◆ **Exercise brief**: Repeat all of the entries, please, keeping each line exact.

Segment Start: Working data

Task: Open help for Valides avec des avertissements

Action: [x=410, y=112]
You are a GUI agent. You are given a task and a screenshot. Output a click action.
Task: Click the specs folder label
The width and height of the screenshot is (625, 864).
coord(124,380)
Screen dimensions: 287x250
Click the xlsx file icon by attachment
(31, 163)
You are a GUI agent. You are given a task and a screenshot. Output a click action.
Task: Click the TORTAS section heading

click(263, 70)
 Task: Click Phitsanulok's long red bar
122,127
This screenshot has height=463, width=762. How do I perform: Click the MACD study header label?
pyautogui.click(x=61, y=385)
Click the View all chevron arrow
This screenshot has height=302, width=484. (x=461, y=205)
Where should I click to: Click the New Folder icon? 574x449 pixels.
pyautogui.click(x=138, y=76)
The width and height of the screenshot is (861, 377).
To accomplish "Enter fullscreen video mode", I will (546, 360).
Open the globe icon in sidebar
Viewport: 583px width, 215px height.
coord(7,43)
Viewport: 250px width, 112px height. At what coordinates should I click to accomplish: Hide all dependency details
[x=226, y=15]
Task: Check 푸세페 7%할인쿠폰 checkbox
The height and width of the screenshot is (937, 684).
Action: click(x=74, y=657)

Segment End: Working data

◆ **Output for this exercise**:
Task: Open help for Valides avec des avertissements

Action: [x=410, y=112]
You are a GUI agent. You are given a task and a screenshot. Output a click action.
Task: Click the specs folder label
The width and height of the screenshot is (625, 864).
coord(124,380)
Screen dimensions: 287x250
Click the xlsx file icon by attachment
(31, 163)
You are a GUI agent. You are given a task and a screenshot. Output a click action.
Task: Click the TORTAS section heading

click(263, 70)
 Task: Click Phitsanulok's long red bar
122,127
This screenshot has height=463, width=762. How do I perform: Click the MACD study header label?
pyautogui.click(x=61, y=385)
Click the View all chevron arrow
This screenshot has height=302, width=484. (x=461, y=205)
Where should I click to: Click the New Folder icon? 574x449 pixels.
pyautogui.click(x=138, y=76)
The width and height of the screenshot is (861, 377).
To accomplish "Enter fullscreen video mode", I will (546, 360).
Open the globe icon in sidebar
Viewport: 583px width, 215px height.
coord(7,43)
Viewport: 250px width, 112px height. At what coordinates should I click to accomplish: Hide all dependency details
[x=226, y=15]
Task: Check 푸세페 7%할인쿠폰 checkbox
The height and width of the screenshot is (937, 684).
Action: click(x=74, y=657)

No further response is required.